What are the driving forces for solar and storage?
The increasing costs of electricity, fear over the reliability of utility power, and environmental concerns are all reasons that electricity customers have invested in solar PV systems. As the costs of solar equipment have dramatically decreased in the past decade, many new markets have surfaced across the United States. As policy issues improve in various states and regions that reduce barriers to entry for these energy technologies, even more solar will spread into currently underserviced markets. For the most recent simplified permitting documents on solar PV systems, there are free resources by the U.S. Department of Energy at www.solsmart.org/permitting.
Some utility territories are still very resistant to the interconnection of solar to their system, so the combination of solar and storage can facilitate solar installations that do not export power to the utility distribution system. When Hawaiian utilities were struggling with the growing amount of solar on their systems, they placed a moratorium on solar systems exporting power to the grid. Because of the high cost of electricity in Hawaii, the storage industry volcano erupted overnight and a new island market was born. In a similar way, the multiple-day outages in California to prevent wildfires is currently birthing a much larger solar and storage market in California.
Outages and negative utility regulations are not new, but what is new are lower-cost solar and storage options. Simply adding solar and storage technologies in these markets is not sufficient, however. What made the storage market work in Hawaii was the addition of power control technologies to prevent exporting power to the utility grid. Rather than taking the residence off the grid, the Hawaii utilities allowed for solar to connect to the utility system as long as the system only exported very small amounts of power to the grid. These small export amounts allow for control systems to measure the power flows at the utility point of connection and place energy in an ESS, add or subtract load, or reduce output from the solar PV system. Power control systems (PCS) are now available on the market that can actively manage multiple power sources on the customer’s side of the utility meter.
What are Power Control Systems (PCS)?
A new term was added to the 2020 edition of the NEC in Section 705.13. Power control systems needed to be added to the 2020 NEC to accommodate the need for larger power sources installed at buildings. Rather than being limited by busbar calculations and service sizes, a power control system can actively supervise and manage multiple sources including the utility source. The utility source may be managed by dispatching energy from an ESS when the service is heavily loaded, or by using energy management systems (Article 750) to reduce controllable loads on the service. If the on-site generation is reaching the maximum allowed by the service conductors or the utility interconnection agreement, the PCS can reduce power production or store the excess power in an ESS.
Previous code editions had no practical way to account for the fact that solar PV and storage rarely provide power simultaneously. Since ESS is both a load and a source, in previous editions of the NEC, the ESS would negatively impact both the load and source side of calculations. The resulting requirements unnecessarily increase the size of building distribution equipment. With power control systems, the existing hardware can be used with controlled limits to prevent exceeding the ratings of the building’s electrical equipment.
How much can solar PV be safely connected to a home?
Until recently, the maximum amount of the solar photovoltaic (PV) power that could be connected to a residential service was limited by the size of the service itself [705.12(A), NEC-2017; 705.11(A), NEC-2020]. The new 2020 NEC in 705.11(A) now has the option to exceed the service size, where the sources are controlled by a power control system [705.13]. This means that a 100-amp service could have 200-amps worth of sources if they are controlled. The reason this is important is that several new energy storage technologies are designed to be connected in an ac coupled manner (through an ac circuit breaker) rather than by dc coupling.

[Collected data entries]
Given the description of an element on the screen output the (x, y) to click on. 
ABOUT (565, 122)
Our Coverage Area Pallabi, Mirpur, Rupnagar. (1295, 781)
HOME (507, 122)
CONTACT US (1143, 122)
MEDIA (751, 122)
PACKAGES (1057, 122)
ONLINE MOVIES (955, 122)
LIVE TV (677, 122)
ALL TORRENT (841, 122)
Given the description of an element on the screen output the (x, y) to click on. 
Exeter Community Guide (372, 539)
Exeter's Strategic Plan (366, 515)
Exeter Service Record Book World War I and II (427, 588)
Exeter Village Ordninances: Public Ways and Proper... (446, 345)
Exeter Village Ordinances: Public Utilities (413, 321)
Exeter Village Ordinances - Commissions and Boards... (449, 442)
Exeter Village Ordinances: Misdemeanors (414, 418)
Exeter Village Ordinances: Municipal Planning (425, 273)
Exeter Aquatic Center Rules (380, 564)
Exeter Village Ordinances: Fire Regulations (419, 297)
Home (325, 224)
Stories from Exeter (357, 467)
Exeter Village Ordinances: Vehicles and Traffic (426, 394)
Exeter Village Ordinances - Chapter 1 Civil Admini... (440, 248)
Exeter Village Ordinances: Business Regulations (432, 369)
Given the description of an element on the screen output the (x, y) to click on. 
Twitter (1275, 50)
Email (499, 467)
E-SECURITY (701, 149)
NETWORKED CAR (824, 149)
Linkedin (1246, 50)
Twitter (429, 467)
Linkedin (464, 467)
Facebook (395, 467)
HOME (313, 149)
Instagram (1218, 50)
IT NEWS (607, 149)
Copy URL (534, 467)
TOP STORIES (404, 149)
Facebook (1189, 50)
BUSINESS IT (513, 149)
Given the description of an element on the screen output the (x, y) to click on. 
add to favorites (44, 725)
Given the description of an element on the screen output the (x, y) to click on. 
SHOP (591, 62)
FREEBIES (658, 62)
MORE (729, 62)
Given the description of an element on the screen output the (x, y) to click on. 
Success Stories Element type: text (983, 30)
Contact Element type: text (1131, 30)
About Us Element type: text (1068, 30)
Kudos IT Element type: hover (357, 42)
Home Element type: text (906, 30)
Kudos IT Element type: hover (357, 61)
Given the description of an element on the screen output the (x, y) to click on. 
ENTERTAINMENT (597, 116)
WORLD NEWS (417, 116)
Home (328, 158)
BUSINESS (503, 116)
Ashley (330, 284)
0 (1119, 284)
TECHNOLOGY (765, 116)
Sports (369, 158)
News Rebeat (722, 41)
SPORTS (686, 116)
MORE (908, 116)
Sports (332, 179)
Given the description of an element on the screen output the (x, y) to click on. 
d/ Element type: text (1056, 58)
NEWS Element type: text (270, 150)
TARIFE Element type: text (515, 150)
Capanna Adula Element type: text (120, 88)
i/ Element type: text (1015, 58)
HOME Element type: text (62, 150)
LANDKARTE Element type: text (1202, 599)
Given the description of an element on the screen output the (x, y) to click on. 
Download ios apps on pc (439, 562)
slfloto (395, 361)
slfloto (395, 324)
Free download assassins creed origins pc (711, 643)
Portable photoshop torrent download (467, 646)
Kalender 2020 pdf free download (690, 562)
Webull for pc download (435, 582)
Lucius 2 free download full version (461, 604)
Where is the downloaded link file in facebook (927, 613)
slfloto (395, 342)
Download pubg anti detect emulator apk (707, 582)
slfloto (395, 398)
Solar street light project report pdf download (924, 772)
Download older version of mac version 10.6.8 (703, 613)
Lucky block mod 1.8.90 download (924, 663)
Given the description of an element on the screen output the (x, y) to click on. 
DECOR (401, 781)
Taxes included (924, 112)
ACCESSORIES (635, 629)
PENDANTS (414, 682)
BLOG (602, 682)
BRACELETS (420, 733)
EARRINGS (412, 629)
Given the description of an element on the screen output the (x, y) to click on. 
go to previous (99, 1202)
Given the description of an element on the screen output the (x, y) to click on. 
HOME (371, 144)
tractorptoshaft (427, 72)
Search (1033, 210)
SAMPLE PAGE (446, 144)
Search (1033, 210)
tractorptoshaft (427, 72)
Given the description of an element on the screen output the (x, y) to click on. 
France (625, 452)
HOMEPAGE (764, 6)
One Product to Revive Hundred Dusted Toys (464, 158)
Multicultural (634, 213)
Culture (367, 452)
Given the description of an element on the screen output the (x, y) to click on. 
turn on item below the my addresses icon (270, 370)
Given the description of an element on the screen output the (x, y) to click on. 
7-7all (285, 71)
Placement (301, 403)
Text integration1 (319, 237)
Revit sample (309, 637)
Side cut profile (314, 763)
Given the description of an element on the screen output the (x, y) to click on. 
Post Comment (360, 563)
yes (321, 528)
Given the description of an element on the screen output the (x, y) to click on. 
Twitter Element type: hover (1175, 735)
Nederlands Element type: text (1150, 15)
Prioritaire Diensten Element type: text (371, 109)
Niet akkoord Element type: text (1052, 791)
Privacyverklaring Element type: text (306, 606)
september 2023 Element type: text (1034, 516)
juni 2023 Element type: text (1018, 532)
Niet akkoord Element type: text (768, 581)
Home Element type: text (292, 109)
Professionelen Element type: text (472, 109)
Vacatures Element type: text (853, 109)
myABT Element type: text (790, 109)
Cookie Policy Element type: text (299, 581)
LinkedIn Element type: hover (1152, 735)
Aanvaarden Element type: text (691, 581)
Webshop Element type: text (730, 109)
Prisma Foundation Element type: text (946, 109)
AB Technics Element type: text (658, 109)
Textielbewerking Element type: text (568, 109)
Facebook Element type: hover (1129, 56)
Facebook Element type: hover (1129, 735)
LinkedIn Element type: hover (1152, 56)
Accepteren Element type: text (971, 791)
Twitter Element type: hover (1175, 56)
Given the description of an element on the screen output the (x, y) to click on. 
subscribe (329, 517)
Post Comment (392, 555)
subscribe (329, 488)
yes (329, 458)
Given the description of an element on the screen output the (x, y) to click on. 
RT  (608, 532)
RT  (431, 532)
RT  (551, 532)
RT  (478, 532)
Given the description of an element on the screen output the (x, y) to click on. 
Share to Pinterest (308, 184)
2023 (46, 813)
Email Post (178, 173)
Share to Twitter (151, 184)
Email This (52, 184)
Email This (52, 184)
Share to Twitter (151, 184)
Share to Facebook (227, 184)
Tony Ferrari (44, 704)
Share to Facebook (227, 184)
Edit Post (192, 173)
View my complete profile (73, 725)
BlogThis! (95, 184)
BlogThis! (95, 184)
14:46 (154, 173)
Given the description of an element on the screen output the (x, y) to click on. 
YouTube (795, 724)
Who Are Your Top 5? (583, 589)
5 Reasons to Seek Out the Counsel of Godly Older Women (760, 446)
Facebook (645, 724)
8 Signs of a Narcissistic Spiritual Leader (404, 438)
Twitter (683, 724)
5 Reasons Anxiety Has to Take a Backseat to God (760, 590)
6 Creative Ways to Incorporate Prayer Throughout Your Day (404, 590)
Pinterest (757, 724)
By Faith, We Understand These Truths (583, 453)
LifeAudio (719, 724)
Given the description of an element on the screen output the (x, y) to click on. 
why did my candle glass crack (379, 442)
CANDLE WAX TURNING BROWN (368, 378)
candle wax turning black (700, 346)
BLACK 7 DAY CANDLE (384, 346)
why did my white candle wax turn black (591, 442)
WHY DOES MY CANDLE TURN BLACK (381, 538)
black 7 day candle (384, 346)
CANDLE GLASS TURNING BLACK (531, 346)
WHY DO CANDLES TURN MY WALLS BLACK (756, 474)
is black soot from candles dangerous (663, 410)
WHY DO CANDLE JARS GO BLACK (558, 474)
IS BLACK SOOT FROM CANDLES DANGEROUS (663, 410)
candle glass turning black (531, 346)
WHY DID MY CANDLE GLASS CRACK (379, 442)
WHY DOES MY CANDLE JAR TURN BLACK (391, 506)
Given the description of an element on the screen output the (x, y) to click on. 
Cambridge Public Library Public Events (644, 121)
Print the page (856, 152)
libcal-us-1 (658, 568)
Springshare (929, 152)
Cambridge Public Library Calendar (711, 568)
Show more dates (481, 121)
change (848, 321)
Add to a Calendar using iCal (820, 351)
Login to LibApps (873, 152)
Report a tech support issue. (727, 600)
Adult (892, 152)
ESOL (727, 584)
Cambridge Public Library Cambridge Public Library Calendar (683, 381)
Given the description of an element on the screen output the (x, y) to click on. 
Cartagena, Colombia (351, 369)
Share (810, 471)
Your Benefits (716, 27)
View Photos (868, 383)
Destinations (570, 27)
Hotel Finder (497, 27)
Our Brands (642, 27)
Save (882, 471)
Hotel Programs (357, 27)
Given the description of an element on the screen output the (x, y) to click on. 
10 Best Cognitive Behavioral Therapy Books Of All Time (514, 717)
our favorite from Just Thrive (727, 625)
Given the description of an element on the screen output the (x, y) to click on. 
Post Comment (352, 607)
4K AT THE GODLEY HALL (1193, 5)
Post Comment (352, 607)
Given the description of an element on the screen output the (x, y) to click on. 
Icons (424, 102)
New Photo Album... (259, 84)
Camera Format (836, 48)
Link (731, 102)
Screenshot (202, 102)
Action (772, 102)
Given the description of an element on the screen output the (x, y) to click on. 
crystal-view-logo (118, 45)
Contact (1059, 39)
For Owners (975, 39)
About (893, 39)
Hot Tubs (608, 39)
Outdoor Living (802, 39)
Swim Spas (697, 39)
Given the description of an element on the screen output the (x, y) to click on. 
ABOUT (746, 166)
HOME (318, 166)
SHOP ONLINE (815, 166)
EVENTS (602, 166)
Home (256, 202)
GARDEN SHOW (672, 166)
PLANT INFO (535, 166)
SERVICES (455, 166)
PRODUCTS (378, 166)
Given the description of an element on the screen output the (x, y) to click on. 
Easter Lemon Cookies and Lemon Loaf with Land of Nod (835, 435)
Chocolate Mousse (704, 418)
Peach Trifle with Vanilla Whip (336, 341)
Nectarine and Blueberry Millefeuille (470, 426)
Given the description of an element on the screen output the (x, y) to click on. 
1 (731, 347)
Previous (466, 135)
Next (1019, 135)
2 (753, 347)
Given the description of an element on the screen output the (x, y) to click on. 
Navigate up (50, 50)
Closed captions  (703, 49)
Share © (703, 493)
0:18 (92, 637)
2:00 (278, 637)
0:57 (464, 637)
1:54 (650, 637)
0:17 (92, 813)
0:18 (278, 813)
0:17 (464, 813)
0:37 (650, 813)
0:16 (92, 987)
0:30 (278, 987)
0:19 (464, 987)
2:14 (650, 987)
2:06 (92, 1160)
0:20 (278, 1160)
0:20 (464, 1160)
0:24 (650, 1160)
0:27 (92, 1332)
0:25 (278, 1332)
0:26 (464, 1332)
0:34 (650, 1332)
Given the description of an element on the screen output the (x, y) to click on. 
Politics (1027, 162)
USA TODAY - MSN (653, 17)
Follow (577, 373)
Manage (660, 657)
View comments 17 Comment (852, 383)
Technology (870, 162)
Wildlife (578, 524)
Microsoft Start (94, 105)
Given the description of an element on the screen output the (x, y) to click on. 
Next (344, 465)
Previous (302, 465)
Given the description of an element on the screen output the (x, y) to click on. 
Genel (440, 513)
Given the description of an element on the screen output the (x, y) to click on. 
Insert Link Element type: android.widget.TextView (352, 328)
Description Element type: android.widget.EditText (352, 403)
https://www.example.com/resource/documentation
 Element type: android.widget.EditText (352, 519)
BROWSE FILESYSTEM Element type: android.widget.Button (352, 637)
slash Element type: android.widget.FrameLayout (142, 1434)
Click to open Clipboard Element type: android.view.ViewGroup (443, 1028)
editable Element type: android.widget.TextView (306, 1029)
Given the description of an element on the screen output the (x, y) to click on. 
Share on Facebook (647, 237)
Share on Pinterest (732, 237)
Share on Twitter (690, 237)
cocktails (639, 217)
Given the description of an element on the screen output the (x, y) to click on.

- **What is asked**
**A.** Answer these questions using the solar and storage text:
(i) What did Hawaiian utilities place on solar systems exporting power to the grid?
(ii) In which section of the 2020 NEC was the term for power control systems added?
(iii) With controlled sources, how many amps worth of sources could a 100-amp service have?
**B.** List every reason the solar and storage text gives for why electricity customers have invested in solar PV systems.

- **Answers in order**
**A.**
(i) A moratorium
(ii) Section 705.13
(iii) 200 amps

**B.**
- The increasing costs of electricity
- Fear over the reliability of utility power
- Environmental concerns